(Beginning of EXERCISE DATA)
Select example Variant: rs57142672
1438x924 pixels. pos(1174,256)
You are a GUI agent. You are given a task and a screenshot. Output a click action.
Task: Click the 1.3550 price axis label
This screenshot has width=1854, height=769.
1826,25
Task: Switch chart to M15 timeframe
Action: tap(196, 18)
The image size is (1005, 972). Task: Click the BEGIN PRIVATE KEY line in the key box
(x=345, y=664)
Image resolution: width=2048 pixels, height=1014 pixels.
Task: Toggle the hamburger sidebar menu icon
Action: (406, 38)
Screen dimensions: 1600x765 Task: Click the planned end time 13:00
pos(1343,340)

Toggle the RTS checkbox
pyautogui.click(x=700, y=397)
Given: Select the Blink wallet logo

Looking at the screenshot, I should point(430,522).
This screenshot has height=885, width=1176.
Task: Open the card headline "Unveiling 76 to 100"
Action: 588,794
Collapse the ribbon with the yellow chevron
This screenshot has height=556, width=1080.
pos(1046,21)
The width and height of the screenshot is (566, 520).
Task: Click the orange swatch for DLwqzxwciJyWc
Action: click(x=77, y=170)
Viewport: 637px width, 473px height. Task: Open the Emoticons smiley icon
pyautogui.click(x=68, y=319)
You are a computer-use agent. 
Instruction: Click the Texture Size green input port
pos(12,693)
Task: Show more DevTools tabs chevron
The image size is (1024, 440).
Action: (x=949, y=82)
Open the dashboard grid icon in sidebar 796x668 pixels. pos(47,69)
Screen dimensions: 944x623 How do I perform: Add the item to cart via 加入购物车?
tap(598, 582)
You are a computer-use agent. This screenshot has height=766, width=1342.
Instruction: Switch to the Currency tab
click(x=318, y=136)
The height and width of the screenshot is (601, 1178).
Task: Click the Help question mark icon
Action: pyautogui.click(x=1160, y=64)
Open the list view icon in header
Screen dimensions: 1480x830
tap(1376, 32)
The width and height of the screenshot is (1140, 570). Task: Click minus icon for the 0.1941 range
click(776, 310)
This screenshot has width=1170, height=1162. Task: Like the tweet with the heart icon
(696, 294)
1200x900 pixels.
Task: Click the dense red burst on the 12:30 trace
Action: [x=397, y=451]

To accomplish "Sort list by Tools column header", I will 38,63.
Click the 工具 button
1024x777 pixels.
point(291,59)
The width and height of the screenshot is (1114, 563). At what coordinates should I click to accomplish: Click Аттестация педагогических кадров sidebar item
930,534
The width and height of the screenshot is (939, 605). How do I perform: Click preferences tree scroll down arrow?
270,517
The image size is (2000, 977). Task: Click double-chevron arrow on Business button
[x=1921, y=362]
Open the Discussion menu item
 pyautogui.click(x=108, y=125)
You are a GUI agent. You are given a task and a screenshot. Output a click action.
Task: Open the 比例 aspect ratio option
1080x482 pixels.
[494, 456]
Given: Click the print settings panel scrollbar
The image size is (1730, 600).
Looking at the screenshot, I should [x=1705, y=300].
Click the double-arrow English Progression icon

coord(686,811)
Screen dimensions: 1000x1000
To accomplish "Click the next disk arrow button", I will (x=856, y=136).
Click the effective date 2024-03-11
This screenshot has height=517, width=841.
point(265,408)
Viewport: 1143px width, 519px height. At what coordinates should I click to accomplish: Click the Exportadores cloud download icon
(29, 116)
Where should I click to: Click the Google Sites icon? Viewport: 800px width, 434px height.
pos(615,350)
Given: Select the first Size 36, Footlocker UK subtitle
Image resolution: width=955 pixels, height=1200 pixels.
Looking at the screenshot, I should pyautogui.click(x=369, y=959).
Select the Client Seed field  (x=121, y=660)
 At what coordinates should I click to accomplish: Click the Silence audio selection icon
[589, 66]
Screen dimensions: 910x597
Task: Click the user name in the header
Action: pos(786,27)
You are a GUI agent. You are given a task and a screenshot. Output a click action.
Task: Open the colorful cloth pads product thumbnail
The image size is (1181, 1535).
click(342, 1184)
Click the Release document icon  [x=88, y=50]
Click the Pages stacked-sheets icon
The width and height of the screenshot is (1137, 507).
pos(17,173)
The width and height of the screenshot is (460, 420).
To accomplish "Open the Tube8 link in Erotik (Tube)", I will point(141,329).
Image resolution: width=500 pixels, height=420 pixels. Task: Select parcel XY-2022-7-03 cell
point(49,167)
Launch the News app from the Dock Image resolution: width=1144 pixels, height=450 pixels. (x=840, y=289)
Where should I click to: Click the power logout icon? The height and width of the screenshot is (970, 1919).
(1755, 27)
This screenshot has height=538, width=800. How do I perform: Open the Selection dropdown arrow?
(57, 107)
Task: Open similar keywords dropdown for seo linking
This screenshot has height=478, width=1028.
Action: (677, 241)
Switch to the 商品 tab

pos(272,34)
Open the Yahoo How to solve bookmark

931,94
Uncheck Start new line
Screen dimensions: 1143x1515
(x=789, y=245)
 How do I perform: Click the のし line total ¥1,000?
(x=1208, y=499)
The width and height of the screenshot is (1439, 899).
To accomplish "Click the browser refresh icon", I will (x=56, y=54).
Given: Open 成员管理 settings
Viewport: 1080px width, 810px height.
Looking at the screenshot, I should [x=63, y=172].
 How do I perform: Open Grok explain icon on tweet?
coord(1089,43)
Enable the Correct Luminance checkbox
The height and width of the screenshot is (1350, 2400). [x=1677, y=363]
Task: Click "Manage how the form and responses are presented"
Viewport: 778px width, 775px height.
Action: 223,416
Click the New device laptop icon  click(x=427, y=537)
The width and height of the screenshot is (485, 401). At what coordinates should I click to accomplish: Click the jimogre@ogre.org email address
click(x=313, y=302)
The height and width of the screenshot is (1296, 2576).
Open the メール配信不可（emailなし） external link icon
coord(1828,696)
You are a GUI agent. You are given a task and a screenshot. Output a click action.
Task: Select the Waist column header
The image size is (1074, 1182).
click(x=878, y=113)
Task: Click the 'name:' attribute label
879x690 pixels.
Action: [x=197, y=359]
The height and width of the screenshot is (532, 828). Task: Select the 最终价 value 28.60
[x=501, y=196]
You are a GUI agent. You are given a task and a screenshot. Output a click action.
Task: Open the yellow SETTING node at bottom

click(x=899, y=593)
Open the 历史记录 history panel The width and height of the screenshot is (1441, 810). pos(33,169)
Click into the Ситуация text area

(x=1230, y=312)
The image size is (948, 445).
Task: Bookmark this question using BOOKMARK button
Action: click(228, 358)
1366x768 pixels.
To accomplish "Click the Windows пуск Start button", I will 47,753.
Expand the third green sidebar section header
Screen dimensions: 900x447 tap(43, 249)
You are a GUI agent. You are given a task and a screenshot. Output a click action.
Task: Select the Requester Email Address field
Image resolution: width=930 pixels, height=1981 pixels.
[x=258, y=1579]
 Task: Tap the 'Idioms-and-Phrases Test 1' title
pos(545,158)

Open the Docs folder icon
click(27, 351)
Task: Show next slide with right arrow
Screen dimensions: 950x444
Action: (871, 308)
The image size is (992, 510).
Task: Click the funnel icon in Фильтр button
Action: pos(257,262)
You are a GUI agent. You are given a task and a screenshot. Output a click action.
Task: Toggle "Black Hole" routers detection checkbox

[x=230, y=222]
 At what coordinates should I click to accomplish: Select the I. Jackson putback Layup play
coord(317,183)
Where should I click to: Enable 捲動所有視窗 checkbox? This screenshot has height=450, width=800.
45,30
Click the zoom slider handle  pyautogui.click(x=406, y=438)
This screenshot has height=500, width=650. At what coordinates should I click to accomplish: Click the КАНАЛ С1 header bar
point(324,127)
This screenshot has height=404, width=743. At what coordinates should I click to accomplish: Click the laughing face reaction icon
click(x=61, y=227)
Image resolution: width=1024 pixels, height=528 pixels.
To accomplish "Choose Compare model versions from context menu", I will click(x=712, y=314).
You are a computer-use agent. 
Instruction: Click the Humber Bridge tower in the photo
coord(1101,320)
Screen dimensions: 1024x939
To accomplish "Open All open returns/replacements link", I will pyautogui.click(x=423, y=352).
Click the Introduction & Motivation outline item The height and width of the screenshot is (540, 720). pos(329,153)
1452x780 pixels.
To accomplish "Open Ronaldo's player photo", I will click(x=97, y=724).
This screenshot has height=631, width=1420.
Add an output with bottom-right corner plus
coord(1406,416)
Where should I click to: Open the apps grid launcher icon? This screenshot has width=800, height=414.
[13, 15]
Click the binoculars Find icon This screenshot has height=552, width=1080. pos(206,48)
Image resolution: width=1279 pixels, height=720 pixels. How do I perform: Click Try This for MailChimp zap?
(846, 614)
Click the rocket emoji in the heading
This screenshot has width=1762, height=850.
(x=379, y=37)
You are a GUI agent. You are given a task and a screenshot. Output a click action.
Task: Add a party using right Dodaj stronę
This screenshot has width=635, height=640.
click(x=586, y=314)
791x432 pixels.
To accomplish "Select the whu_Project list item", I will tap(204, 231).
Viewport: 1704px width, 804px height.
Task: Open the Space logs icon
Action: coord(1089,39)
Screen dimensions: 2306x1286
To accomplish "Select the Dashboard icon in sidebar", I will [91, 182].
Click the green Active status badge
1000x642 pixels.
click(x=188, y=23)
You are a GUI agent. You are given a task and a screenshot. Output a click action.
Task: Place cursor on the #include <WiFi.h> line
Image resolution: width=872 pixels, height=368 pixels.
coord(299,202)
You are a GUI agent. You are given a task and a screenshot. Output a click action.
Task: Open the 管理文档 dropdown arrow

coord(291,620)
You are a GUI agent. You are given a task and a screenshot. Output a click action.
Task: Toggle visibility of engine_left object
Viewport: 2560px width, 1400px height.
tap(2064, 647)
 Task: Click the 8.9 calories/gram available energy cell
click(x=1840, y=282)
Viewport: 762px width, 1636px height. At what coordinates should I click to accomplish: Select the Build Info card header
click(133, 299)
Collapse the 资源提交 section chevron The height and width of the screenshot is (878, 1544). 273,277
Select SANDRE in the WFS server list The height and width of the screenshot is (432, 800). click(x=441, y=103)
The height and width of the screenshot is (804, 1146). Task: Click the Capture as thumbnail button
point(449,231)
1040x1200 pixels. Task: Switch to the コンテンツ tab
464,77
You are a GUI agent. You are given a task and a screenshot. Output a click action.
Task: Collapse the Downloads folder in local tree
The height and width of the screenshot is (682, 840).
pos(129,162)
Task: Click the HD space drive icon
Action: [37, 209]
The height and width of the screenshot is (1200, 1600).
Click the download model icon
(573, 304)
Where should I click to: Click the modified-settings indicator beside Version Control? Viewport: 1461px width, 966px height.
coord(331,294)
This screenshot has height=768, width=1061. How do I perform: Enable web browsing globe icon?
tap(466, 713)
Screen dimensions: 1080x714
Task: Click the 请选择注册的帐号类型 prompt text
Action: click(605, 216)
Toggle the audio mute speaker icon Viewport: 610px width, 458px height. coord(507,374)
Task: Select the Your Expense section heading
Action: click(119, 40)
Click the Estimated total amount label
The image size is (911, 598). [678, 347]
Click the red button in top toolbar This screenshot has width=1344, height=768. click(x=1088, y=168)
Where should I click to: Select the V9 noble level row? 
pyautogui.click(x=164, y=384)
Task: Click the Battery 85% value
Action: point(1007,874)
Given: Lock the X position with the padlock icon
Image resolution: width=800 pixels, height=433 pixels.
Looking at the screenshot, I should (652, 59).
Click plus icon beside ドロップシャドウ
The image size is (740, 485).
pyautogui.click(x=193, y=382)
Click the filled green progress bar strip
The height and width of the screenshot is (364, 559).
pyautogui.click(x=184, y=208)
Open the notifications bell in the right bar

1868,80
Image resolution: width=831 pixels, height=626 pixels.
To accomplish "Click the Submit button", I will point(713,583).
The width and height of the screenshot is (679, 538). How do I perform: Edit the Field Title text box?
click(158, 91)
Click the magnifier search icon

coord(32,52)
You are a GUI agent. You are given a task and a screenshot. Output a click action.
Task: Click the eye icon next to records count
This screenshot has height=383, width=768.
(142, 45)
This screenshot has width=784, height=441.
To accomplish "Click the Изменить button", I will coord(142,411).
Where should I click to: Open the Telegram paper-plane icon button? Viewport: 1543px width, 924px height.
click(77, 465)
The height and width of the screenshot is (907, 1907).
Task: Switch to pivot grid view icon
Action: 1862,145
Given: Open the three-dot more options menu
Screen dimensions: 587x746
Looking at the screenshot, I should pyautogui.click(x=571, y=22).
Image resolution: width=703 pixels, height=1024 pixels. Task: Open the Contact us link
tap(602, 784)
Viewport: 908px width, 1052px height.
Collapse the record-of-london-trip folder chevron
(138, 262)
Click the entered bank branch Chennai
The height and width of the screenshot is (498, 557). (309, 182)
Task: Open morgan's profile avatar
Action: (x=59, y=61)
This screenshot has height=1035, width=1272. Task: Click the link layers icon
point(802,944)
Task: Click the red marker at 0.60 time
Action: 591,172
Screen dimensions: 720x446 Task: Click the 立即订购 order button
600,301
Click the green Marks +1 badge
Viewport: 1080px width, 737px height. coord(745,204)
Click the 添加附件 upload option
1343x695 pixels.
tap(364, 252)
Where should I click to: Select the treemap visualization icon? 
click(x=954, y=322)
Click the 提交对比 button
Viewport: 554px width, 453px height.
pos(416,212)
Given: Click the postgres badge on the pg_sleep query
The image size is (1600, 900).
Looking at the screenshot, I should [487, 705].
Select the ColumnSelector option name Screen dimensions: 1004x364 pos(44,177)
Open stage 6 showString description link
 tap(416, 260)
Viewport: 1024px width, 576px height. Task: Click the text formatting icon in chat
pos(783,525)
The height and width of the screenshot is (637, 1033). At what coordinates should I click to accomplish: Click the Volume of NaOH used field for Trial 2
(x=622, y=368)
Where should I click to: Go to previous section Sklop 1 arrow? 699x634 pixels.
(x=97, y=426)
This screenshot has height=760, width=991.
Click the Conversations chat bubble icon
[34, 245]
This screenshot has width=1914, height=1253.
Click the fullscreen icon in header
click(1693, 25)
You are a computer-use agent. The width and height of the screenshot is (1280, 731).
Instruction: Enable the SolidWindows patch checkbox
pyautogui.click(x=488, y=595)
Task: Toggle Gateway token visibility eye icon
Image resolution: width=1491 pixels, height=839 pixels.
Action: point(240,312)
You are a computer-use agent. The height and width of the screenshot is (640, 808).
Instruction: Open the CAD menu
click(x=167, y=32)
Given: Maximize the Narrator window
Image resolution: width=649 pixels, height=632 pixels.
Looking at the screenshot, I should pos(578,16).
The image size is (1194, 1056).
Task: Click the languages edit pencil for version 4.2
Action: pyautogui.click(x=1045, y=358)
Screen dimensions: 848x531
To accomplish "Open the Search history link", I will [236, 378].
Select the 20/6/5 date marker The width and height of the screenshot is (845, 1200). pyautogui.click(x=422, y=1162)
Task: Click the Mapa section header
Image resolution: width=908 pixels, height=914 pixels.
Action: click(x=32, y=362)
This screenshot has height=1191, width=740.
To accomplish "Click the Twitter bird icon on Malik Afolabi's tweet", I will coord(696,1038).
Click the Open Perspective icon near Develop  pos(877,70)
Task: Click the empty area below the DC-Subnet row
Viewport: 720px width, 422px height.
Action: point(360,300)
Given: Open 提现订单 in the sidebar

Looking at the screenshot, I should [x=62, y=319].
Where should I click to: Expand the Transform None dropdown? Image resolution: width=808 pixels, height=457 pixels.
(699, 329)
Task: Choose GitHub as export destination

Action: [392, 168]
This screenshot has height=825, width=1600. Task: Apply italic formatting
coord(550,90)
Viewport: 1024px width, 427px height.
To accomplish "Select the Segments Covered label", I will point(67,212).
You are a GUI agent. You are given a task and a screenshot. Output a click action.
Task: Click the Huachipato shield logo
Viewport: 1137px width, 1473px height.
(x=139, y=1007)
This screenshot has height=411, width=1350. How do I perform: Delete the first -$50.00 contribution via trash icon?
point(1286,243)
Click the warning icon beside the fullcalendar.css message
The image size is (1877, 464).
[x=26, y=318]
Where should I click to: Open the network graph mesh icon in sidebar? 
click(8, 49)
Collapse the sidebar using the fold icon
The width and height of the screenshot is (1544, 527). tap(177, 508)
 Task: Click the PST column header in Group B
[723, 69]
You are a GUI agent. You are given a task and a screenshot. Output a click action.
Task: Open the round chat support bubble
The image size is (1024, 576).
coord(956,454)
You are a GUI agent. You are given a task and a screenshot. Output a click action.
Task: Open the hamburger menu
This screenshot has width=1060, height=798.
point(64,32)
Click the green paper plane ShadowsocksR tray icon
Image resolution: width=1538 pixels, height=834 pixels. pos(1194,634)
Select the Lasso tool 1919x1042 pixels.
(End of EXERCISE DATA)
- ACTION ITEM
Among the entries above, the lines between the ones containing "Click the Conversations chat bubble icon" and "Task: Toggle Gateway", inclusive, are to be transcribed exactly. No other line is to be given.

- YOUR RESPONSE
Click the Conversations chat bubble icon
[34, 245]
This screenshot has width=1914, height=1253.
Click the fullscreen icon in header
click(1693, 25)
You are a computer-use agent. The width and height of the screenshot is (1280, 731).
Instruction: Enable the SolidWindows patch checkbox
pyautogui.click(x=488, y=595)
Task: Toggle Gateway token visibility eye icon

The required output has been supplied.